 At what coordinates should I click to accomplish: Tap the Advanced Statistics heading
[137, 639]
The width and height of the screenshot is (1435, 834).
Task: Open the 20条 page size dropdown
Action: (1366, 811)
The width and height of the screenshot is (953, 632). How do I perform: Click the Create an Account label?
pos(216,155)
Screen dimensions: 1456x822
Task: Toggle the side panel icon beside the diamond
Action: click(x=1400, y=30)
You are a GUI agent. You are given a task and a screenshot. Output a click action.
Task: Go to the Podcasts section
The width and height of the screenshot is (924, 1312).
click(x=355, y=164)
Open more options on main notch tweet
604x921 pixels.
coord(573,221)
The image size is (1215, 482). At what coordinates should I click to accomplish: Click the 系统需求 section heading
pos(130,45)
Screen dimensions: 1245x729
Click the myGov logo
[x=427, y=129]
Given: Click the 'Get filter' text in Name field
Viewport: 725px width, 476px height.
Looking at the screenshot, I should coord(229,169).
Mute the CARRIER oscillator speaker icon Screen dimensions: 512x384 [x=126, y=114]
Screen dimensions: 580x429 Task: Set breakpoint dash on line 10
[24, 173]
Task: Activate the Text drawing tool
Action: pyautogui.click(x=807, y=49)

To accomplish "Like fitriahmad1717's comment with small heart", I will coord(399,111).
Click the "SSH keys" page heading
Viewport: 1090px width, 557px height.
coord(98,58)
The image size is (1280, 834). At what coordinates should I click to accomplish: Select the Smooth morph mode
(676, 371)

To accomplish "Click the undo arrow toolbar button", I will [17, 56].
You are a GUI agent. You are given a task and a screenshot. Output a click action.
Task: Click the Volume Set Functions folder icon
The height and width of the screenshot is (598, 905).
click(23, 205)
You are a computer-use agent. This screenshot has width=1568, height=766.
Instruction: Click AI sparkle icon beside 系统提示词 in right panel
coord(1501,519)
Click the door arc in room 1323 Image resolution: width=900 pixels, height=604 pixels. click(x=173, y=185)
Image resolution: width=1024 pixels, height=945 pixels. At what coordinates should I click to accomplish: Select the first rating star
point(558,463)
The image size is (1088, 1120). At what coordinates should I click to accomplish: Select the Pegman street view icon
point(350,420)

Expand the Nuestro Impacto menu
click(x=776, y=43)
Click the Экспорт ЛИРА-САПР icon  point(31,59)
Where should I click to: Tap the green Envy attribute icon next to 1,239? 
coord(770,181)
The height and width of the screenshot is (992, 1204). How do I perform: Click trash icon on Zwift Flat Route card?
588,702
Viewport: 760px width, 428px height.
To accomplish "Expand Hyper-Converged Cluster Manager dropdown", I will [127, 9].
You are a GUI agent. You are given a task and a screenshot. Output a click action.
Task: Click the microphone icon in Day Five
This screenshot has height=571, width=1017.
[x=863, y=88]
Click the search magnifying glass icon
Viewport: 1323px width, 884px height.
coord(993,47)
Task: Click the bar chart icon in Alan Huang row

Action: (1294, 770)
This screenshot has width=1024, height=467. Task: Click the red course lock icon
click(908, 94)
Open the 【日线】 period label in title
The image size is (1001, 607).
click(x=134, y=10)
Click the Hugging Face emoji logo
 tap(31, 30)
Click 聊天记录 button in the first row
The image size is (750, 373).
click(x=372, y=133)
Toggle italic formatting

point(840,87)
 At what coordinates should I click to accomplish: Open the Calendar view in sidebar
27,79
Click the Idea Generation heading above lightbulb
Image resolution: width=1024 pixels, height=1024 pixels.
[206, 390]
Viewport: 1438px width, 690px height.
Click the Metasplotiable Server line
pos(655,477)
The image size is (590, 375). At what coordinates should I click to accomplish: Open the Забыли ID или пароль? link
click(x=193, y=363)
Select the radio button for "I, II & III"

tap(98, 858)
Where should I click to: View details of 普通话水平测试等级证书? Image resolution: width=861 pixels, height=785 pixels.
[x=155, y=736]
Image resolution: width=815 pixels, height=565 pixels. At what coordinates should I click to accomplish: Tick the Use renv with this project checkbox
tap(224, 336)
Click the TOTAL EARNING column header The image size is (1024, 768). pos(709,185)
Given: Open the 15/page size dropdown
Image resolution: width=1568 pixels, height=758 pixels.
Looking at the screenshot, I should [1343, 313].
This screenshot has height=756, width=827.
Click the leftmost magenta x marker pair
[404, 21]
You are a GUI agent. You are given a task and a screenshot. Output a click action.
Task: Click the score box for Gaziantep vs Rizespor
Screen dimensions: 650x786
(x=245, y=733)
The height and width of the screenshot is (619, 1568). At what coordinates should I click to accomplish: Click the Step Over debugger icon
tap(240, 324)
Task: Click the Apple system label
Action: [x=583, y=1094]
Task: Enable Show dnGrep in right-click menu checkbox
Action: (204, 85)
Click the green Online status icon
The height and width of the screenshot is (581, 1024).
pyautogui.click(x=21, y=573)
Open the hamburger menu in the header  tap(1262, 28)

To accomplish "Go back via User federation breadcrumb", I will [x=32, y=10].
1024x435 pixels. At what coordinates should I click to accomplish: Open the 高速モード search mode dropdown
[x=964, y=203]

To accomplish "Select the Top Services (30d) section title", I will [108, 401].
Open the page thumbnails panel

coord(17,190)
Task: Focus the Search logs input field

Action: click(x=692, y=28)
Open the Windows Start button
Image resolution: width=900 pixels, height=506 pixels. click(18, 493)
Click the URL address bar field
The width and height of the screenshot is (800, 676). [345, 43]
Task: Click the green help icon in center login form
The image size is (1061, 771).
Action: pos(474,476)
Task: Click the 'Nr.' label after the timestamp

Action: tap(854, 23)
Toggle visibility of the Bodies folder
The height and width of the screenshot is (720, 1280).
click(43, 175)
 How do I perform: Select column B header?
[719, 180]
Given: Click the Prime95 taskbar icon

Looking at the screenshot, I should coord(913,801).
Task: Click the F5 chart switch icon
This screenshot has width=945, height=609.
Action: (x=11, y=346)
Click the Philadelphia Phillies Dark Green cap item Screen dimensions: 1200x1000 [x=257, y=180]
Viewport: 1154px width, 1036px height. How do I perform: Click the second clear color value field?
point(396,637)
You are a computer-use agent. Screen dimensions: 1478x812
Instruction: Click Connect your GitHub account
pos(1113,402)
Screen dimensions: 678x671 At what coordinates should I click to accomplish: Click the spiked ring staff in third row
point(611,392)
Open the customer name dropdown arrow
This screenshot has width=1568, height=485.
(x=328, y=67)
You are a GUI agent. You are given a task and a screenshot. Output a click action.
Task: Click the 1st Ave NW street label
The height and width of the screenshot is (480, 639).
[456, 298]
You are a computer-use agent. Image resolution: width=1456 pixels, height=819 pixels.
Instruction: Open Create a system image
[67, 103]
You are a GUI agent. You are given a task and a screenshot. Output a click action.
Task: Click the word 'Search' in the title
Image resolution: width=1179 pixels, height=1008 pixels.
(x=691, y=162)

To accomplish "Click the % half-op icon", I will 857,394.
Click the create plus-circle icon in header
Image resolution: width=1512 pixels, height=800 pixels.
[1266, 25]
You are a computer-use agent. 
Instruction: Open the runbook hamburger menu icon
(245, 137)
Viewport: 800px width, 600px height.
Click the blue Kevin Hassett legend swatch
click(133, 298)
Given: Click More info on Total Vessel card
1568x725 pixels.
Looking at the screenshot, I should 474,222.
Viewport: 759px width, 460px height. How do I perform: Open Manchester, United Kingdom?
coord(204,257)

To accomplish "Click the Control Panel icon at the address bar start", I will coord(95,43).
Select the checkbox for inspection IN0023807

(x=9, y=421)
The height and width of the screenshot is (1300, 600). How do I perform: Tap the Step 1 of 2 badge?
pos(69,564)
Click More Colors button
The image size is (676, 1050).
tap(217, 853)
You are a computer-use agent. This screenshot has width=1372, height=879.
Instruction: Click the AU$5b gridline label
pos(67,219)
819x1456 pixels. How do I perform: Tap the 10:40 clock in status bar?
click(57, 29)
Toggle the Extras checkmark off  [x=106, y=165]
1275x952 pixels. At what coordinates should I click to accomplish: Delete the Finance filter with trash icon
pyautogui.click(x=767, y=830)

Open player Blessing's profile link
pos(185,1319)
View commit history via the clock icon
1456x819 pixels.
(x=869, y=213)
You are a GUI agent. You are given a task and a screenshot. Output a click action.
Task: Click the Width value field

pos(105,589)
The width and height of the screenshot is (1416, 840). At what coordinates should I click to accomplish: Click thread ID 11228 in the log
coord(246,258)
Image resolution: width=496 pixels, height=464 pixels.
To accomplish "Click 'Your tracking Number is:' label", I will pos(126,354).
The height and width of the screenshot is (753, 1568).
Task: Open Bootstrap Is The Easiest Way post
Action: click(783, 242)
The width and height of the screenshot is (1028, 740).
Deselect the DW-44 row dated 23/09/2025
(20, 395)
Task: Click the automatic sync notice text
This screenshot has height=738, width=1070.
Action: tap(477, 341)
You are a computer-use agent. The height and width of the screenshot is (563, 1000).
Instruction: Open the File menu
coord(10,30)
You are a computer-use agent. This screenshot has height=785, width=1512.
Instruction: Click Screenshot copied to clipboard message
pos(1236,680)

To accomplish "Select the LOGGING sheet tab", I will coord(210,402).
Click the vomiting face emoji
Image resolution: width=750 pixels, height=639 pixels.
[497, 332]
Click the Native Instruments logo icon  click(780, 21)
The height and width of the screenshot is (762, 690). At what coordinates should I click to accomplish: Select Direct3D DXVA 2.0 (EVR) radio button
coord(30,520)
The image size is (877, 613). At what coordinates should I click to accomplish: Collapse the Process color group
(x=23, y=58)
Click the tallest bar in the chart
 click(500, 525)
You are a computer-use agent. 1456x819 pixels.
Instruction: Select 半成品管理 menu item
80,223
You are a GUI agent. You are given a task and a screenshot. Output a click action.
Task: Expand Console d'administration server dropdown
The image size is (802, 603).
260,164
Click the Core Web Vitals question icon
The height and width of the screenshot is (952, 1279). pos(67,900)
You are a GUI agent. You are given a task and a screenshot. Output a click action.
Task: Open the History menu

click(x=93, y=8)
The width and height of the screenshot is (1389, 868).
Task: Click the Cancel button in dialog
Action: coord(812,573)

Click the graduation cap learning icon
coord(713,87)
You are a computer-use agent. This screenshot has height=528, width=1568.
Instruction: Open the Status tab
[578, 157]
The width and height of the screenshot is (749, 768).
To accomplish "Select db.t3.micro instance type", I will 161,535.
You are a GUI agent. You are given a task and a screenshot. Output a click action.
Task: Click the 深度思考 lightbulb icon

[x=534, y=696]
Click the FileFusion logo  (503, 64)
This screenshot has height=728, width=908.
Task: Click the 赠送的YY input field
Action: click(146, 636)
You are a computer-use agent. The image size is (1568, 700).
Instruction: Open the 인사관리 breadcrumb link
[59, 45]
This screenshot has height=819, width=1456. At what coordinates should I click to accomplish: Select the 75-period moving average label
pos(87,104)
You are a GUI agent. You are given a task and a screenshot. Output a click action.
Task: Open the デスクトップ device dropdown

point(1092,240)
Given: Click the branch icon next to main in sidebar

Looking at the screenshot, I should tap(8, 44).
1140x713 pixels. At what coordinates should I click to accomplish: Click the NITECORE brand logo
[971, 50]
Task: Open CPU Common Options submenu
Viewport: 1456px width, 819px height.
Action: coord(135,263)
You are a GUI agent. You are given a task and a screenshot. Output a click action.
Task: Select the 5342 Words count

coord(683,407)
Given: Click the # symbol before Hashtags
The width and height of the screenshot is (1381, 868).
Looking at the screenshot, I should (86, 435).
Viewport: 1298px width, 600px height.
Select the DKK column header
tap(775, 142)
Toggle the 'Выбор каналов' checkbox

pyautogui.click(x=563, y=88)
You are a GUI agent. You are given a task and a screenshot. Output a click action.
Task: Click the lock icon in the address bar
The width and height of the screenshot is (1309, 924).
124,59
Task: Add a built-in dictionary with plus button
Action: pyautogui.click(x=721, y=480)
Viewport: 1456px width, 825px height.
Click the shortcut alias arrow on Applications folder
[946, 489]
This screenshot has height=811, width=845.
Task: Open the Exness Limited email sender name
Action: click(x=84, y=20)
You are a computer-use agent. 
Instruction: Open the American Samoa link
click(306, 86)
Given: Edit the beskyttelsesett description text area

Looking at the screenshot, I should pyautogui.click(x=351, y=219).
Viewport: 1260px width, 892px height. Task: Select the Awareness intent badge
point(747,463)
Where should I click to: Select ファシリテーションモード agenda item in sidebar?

# # #

SHORT EXERCISE: List every line in the data above that contains the word "clock", copying each of those lines in full.

RESULT FOR THIS EXERCISE:
819x1456 pixels. How do I perform: Tap the 10:40 clock in status bar?
View commit history via the clock icon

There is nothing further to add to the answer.